Document section ▸
★ ★ ★ ★
I'm just starting out on my riding, I don't need anything crazy. I wanted something that would be protective, while not breaking the bank since no what I got I'm going to replace by the time I need something better. At least that is my thought process on the matter, whether it makes any sense? I'm not entirely sure.


----------



## pdxmark (Aug 7, 2013)

Bell Sanction $75. I own one. It's not the best out there, and it's by far not the worst below $100 full-face helmet.

Things I don't own but are full-face and less than $100

7iDP M-1
The Point5
Lazer Phoenix(heavy, but protective)
SixSixOne Comp 2015(a penny short of $100)

The SixSixOne Comp is the lightest of the full-face for less than $100!

Hope this helps?


----------



## fraaaker (Aug 20, 2015)

pdxmark said:


> Bell Sanction $75. I own one. It's not the best out there, and it's by far not the worst below $100 full-face helmet.
> 
> Things I don't own but are full-face and less than $100
> 
> ...


Yeah that helps, I ended up picking up a Bell Transfer 9 helmet off Jensen USA for just under $80 shipped. Should be here Wednesday.


----------



## cadoretteboat (Aug 27, 2011)

Just order the Bell Transfer 9 on jenson, cause of this thread


----------
★ ★ ★ ★
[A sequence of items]
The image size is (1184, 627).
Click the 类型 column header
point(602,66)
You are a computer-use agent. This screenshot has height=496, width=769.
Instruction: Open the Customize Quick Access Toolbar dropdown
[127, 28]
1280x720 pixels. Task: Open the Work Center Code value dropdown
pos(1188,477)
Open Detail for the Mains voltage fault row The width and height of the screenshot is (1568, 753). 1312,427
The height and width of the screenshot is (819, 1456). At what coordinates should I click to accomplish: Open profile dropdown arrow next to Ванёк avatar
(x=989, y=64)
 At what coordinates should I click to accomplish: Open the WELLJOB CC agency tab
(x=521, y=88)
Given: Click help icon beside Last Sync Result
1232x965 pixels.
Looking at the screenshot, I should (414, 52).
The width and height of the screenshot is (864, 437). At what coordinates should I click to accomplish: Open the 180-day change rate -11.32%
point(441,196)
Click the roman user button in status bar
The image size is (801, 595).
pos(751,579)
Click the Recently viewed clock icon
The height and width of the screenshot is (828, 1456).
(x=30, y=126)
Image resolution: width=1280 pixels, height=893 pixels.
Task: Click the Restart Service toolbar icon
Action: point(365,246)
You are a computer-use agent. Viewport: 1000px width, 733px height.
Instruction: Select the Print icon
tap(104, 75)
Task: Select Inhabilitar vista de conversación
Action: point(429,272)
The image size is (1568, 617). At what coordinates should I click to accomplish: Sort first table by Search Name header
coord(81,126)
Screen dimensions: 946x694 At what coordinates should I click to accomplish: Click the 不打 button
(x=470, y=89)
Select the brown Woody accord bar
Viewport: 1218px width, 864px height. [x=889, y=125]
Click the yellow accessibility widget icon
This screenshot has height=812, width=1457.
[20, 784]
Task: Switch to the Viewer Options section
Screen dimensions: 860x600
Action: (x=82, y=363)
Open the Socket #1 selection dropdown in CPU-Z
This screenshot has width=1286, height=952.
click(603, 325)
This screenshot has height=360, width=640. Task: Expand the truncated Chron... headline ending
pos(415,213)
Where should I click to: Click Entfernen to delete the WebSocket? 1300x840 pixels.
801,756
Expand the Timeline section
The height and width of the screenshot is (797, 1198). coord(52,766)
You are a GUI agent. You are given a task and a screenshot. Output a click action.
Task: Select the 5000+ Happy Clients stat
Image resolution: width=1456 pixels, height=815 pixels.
★ ★ ★ ★
Short task ▸ Rewrite the helmet thread from "## pdxmark (Aug" through "short of $100)", changing "full-face" to "full-coverage".

Exercise output ▸
## pdxmark (Aug 7, 2013)

Bell Sanction $75. I own one. It's not the best out there, and it's by far not the worst below $100 full-coverage helmet.

Things I don't own but are full-coverage and less than $100

7iDP M-1
The Point5
Lazer Phoenix(heavy, but protective)
SixSixOne Comp 2015(a penny short of $100)